::: Extracted entries :::

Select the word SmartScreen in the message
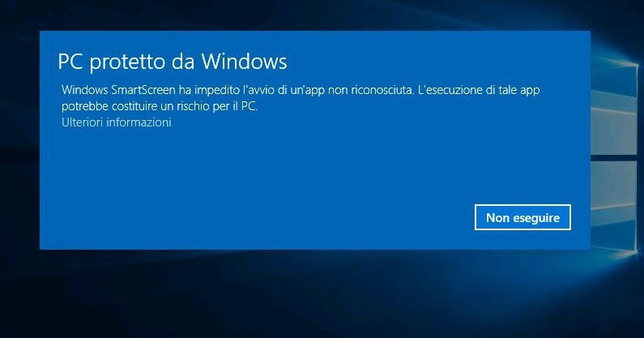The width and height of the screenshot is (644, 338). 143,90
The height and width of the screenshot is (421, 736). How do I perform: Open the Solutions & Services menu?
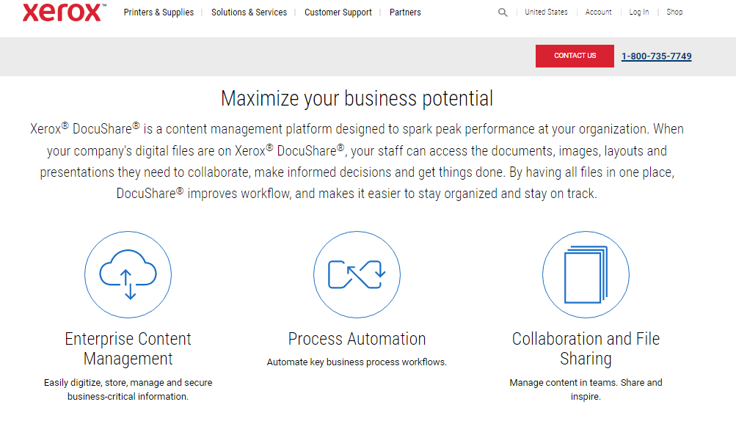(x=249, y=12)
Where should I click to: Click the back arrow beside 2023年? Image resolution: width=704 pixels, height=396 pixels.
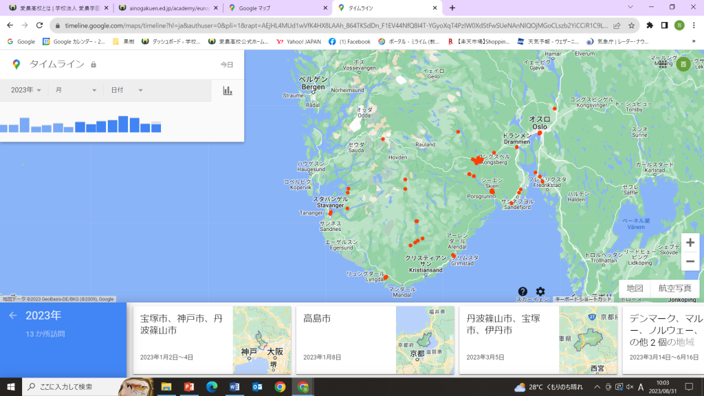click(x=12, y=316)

:::

Problem to solve: Please transcribe exactly the lines from the one that contains "The height and" through the closing line of the entries, with no pictures.

Result of this task:
The height and width of the screenshot is (421, 736). How do I perform: Open the Solutions & Services menu?
(x=249, y=12)
Where should I click to: Click the back arrow beside 2023年? Image resolution: width=704 pixels, height=396 pixels.
click(x=12, y=316)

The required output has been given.